Fortunately, there are a handful of people who are committed to reading the text in a way that is sensitive to the history, culture, and theology of the time in which it appeared, with the hope of alleviating (some of) the confusion and debate, while allowing (most of) the wild and tantalizing bits to remain–primarily because they serve a purpose. Two of these people have written on the book of Revelation, and both now have lecture files available online for intellectual (and spiritual) consumption:
- The first is by M. Robert Mulholland. These are video files of his Seminary course at Asbury (KY).
- The second is by G.K. Beale. These are audio files of his lectures given at Lanesville Church (MA), back in the early-to-mid 90s, .
I cannot recommend either (or both) of these highly enough. While I have not listened to his lectures (yet), Beale’s work (especially his little pamphlet in the NIGTC series) was influential in my earlier studies and subsequent teaching of Revelation. I can only imagine that the lectures stress the needed balance between scholarship and pastoral concerns. And I can say that Mulholland’s lectures are worth every minute. He is engaging, insightful, knowledgeable, and deeply considerate of the needs of the students.
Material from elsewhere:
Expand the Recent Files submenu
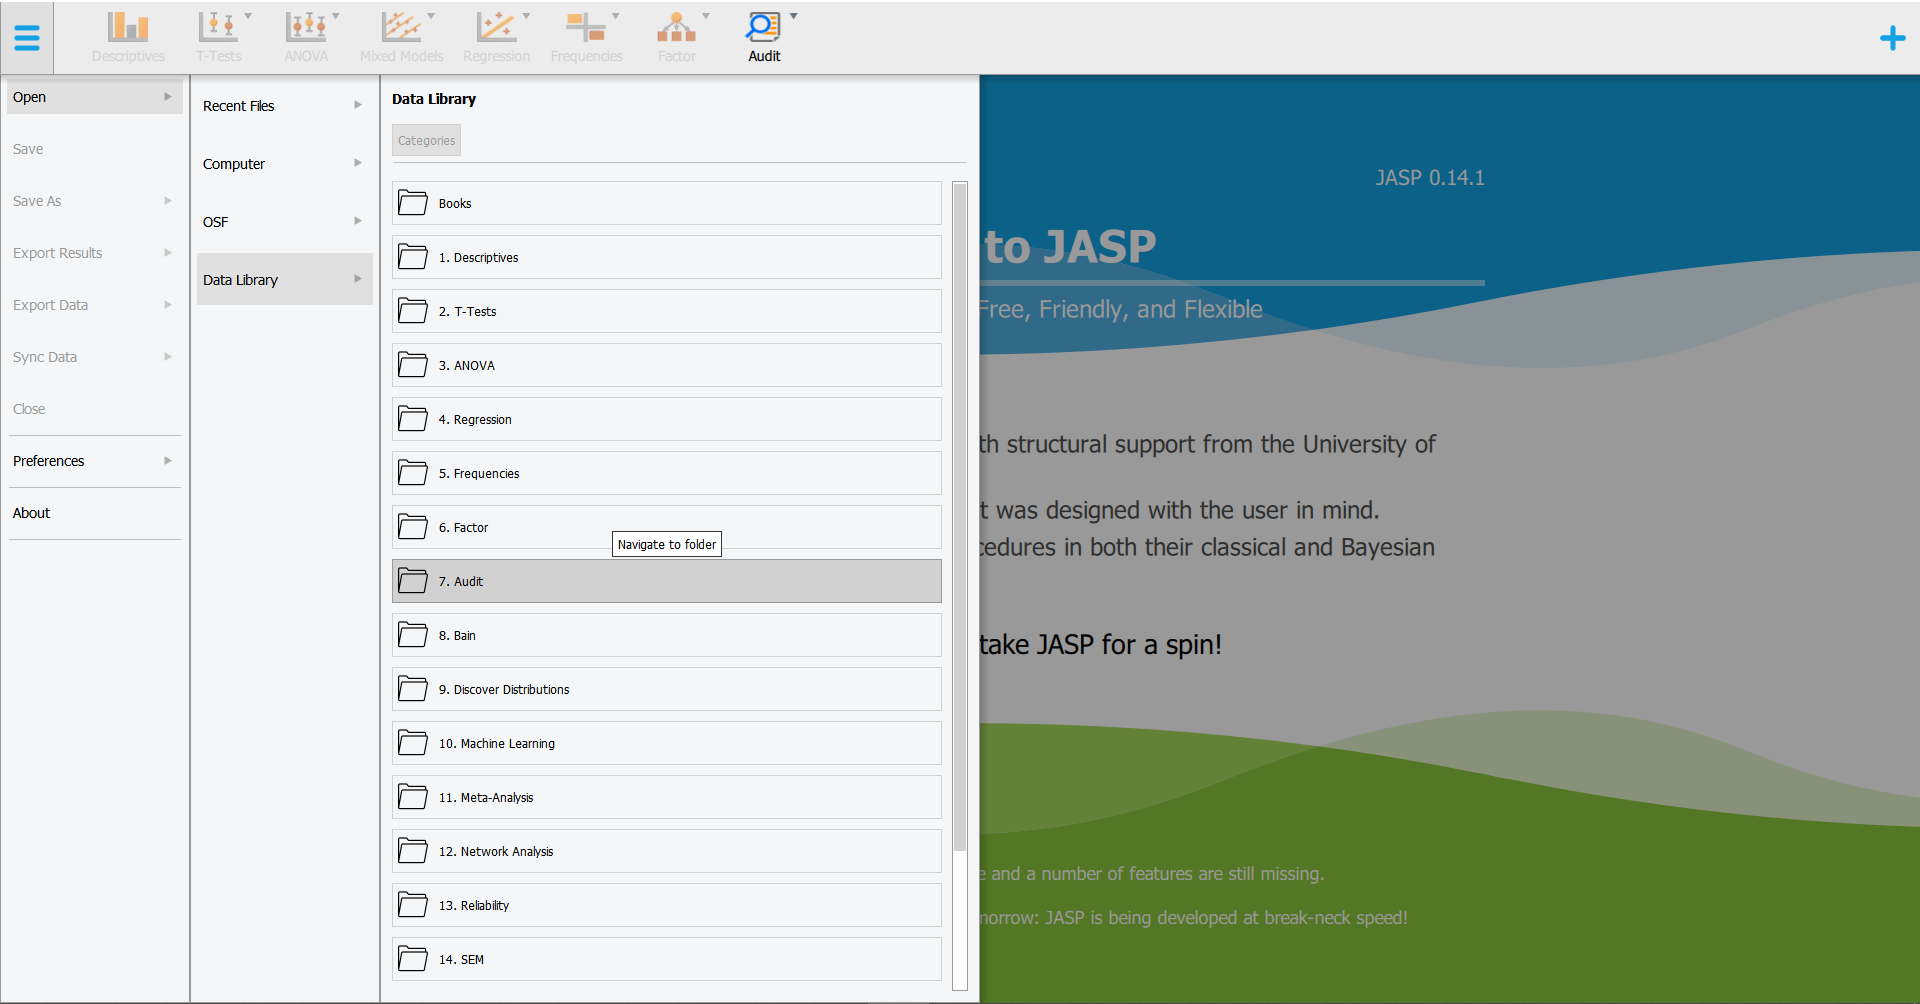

Between October 2006 and August(?) 2007, I led a (rather protracted) study of the book of Revelation at the chuch of a dear friend of mine. In preparation for that study, I surveyed a number of commentaries and scholarly books on Revelation–of which there are many. My aim for doing this survey was not so much to see what scholars are saying about Revelation; instead it was more about seeing how they made their case.
One of the commentaries that I initially feared using was the massive tome by G.K. Beale. I feared using it partly because of its size (over 1200 pages) and also because of its scholarly depth. (The NIGTC series tends to be one of the more technical commentaries). After nearly straining my wrist taking it off the shelf, I wondered if it would be useful for the simple study I was planning to do. Would it make things more difficult and ‘too heady’?
The more I read through the commentary, the more I found myself drawn in by how well Beale argued his case and overjoyed by how applicable his arguments were for the church. Yes, there is an enormous amount of scholarship packed into the commentary, but there is also invaluable insight for the church’s mission that cannot be left to its pages. I couldn’t not use it. Beale’s commentary not only served as a informative guide for my own thinking about Revelation, it also provided an example of scholarship written from a pastor’s heart–something I hope to be able to do some day.
Move forward a few years, and several thousand miles. Yesterday afternoon, I stumbled upon this website, which contains five lectures from Beale on significant portions of Revelation. Since time was precious yesterday, I was not able to listen to anymore than 15-20 minutes of the first lecture. This morning, however, I made time to listen to one of Beale’s lectures in full, although I did not return to the first one. Instead, I checked out the final one (i.e. ‘The Two Witnesses’). Simply incredible. Beale is a scholar with a pastor’s heart.
 Admittedly, Beale’s commentary was my introduction to his work.